We hold therefore that the court erred in overruling the motions to consolidate. If, as Salem predicts, this holding will result in an unreasonable delay of decisions in annexation cases, the remedy lies in the amendment of Code § 15.1-1037(a). We therefore reverse the final order entered August 17, 1966, and remand this proceeding with direction that the proceeding entitled Blanche W. Weddle, et al. v. City of Roanoke and County of Roanoke be consolidated with this proceeding and that the special annexation court appointed herein proceed with a new trial in the consolidated proceeding.

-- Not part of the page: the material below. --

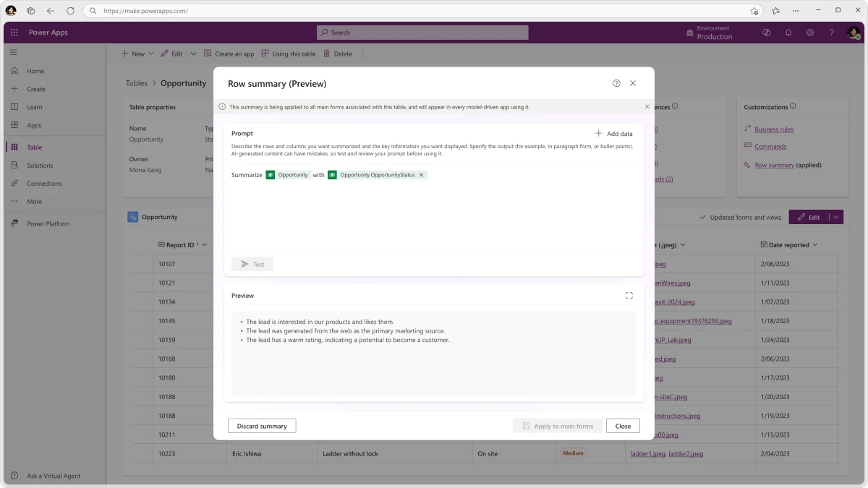Open the Row summary dialog help icon
868x488 pixels.
point(616,83)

[2] Our Rule 5:1, § 6(e), directs that “[njothing shall be designated for printing that is not germane to an assignment of error”, and provides that “ [i]n case of infraction of this requirement this Court will make an appropriate order respecting payment of the cost of printing the record”. The Rule is designed not only to avoid unnecessary printing costs, but also to furnish the Justices a printed record that contains only those matters they need consider in disposing of the issues presented.

Counsel for Roanoke City designated for printing, in addition to transcripts of the evidence (with certain exceptions), “[t]he entire record, as designated and indexed by the Clerk of the Circuit Court *621of Roanoke County . . . [except the signature pages filed with the annexation petition and proofs of service and of publication]”. The printed record, exclusive of the transcripts of the- pre-trial conference and the evidence, consumes 86 pages.

Only a small portion of those 86 pages has any relevance to the issues raised by the City’s assignments of error.2 In no case did the City follow the mandate of Rule 5:1, § 6(e), that only those portions of pleadings to which the assignments - of error relate shall be printed. Other examples of irrelevant material designated for printing by the City are: motions, orders, petitions, letters and a commissioners’ report relating to the question whether the requisite number, of qualified voters had signed the annexation petition (including letters from three commissioners tabulating the time they had spent in determining the number of qualified voters who had signed the annexation petition), and memoranda of authorities presented to the trial court in support of and in opposition to a motion to dismiss.

Because the City did not comply with Rule 5:1, § 6(e), our order will require the appellees to reimburse the City for only part of the cost of printing the record.

Reversed and remanded.

The 3.91 square mile area lies between the east corporate limits of Salem and the west corporate limits of Roanoke City, and extends from Interstate Route 81 on the north to the Roanoke River on the south. The 2.33 square mile area comprises a strip north of the Roanoke River, which is included in the 3.91 square mile area, and a larger strip south of the Roanoke River.

In addition to the issue that we have disposed of, the assignments of error raised the issues whether the court should have sustained the City’s motion to dismiss the proceeding because it was brought against the Town of Salem and Salem was in fact a city, whether the court erred in ruling that annexation was necessary and expedient, and whether the court erred in excluding evidence offered by the City.